Le differenze generazionali e sociali si valutano in base al coefficente tecnologico di riferimento e sulla capacità di cogliere il movimento di questo rimandone all’interno. Oggi si diventa vecchi quando si lascia che la tecnologia ci superi, quando non si è più in grado di valutare la sua usufruibilità, quando non siamo più in grado di coglierne l’idea strumentale. Venti anni fa era accettabile scrivere con una macchina meccanica, oggi è paradossale non tanto il suo utilizzo ma lo spreco che questo comporta in termini energetici. L’idea che uno scritto non possa essere duplicato senza nessuno sforzo ci riesce difficile da capire. Tuttavia nessuno mette in dubbio chi sia l’autore, la mente pensante di uno scritto, soltanto le sue capacità di essere tale comprendono anche l’uso che si fa della tecnologia, la sua capacità di spedire e far pubblicare quanto si scrive, non ultimo l’idea che i suoi scritti possa essere copiati e riprodotti senza che se ne dia alcuna informazione. Soltanto in rarissimi casi lo scrittore non è anche il digitalizzatore del testo. Lo stesso accade per il tipo di media che si usa. Da qualche tempo risulta chiaro che pubblicare gli scritti in rete ha un valore maggiore e una migliore diffusione critica che non su supporto cartaceo.

Tutto ciò significa che i nostri tempi tecnologici sono necessariamente anni di arte tecnologica e sarà questa e non altro a manifestare in futuro l’idea del nostro contemporaneo. In termini storici come abbiamo visto ciò significa che l’arte del nostro presente è un’arte tecnologica e che di questa tecnologia nella sua ricaduta qualsiasi opera d’arte ne avrà il segno, anche il più desolante. Si dirà che questo presente se foriero di una ricaduta nell’epoca della materia bruta del ferro avrà ben altre prospettive ma difficilmente potremo riconoscere un’arte che meglio rappresenti il nostro presente attuale senza alcun riferimento all’alta tecnologia, alle installazioni multimediali che facciano uso delle reti, o anche ad opere di catalogazione ed analisi del territorio e delle relazioni che siano sostenute da un alto coefficiente tecnologico.

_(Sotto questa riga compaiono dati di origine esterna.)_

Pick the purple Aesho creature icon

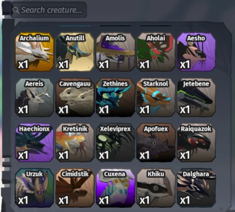coord(196,52)
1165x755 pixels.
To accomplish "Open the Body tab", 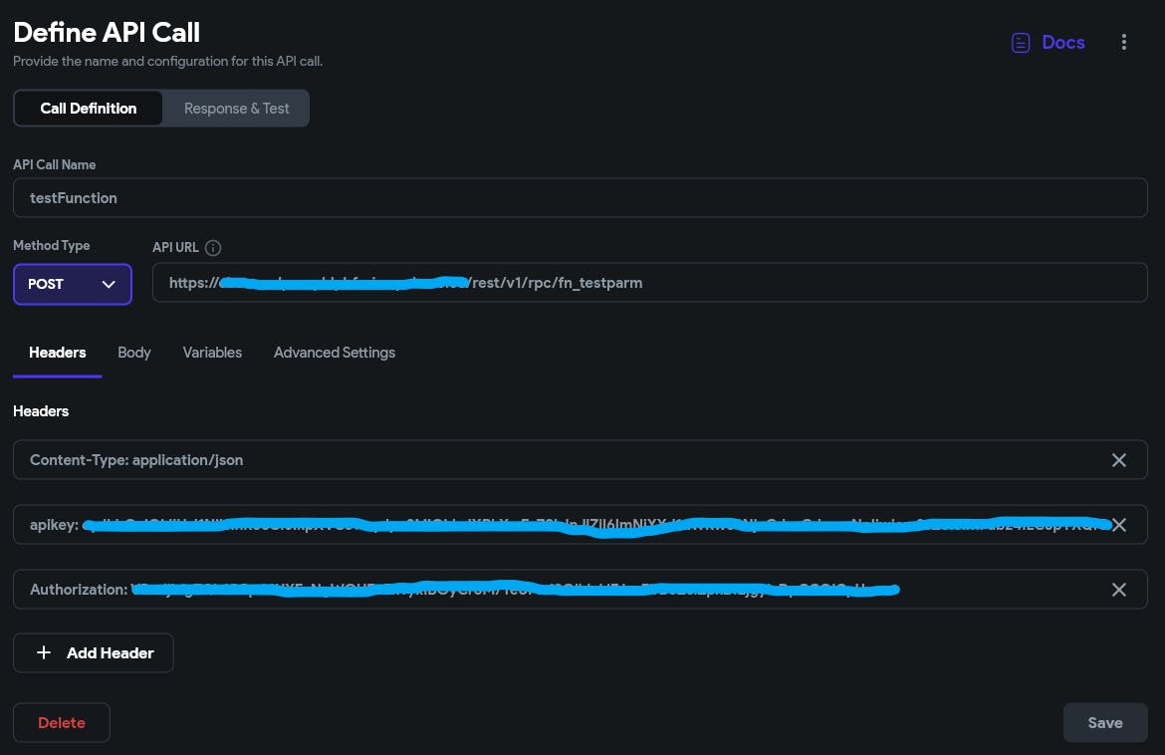I will [134, 353].
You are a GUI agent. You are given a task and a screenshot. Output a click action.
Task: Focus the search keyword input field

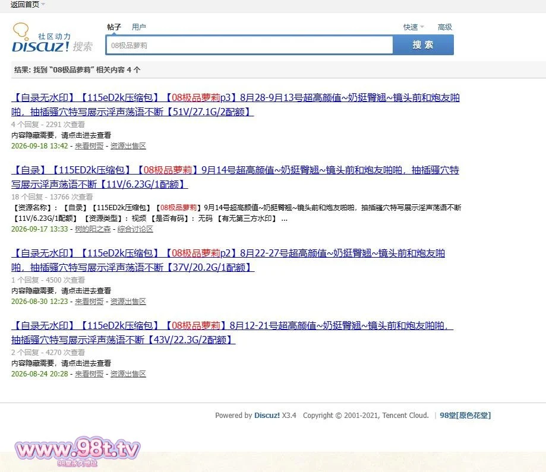click(250, 45)
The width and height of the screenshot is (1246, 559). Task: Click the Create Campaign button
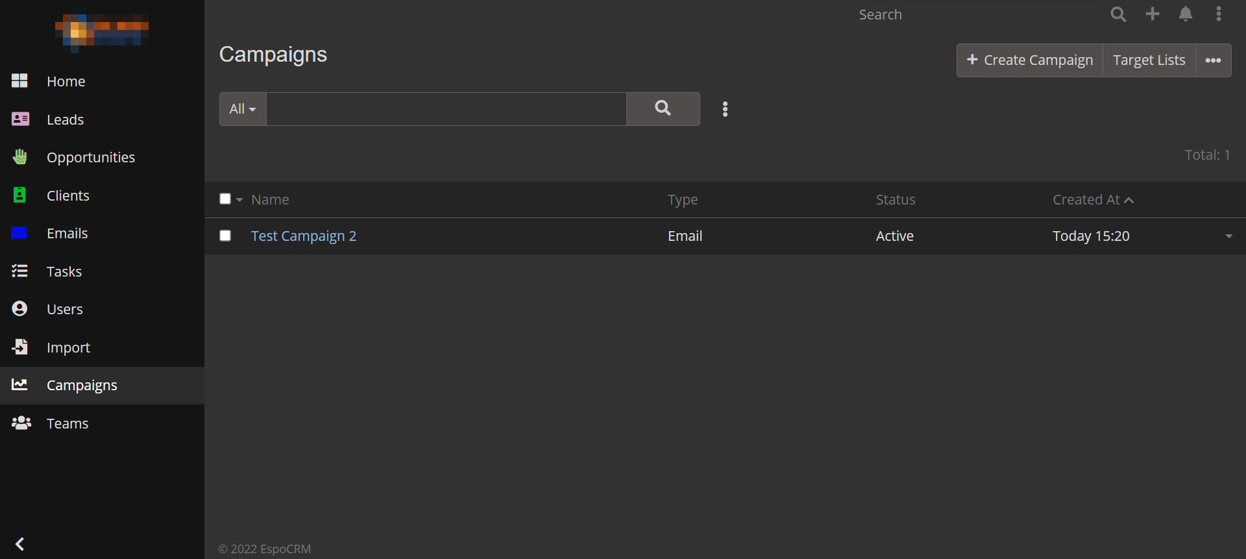click(x=1030, y=60)
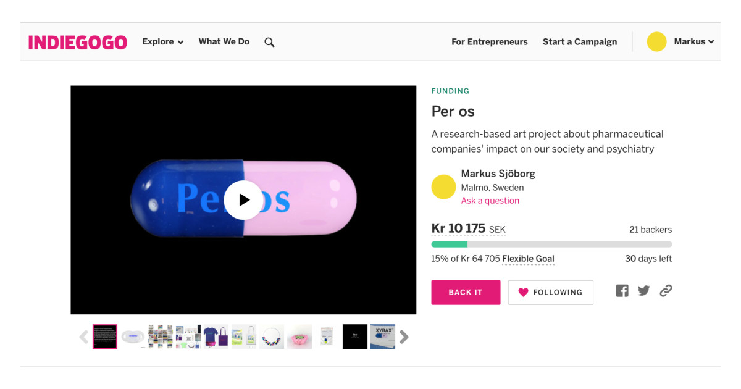The width and height of the screenshot is (741, 389).
Task: Click the funding progress bar
Action: coord(551,245)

La critica sa perfettamente che l’altra faccia della tecnologia è la sua effimerata, che nulla o poco di quanto oggi si realizza potrà avere una durata nel tempo, ma allo stesso modo conosce perfettamente la storia recente, l’alba dell’era elettronica. Inert Gas Series di Robert Barry è effimero allo stesso modo eppure come opera risulta percettibile storicamente. La critica di sostegno all’arte contemporanea, o la critica testimoniale che ne risulta attraverso documenti e intervista spesso non coglie queste problematiche perché realmente assente. Ne risulta un campo distorto, in cui il successo di questa critica dell’assenza occupa con il suo pedante incedere antiquato, con la sua mastodontica presenza, il sistema dell’arte istituzionale delle grandi rassegne, accompagna la storia con il suo abito da maggiordomo d’alta rappresentanza.

Ma la critica quando sa e ragiona sulle cose che stanno accadendo vede attraverso la rete, con questa si indicizza, linkandosi, discute sull’arte e sulla sua fruibilità e non ambisce nemmeno di ricadere lì dove la critica ha forgiato la sua assenza. What is art adesso non lo si chiede più attraverso la copertina di una rivista (cfr. Documents n. 1 1990) ma lo si discute nelle list ad alta frequentazione intellettuale. Esserci e condividere o sparire per sempre può diventare presto il gioco crudele di questi anni rumorosamente tecnologici.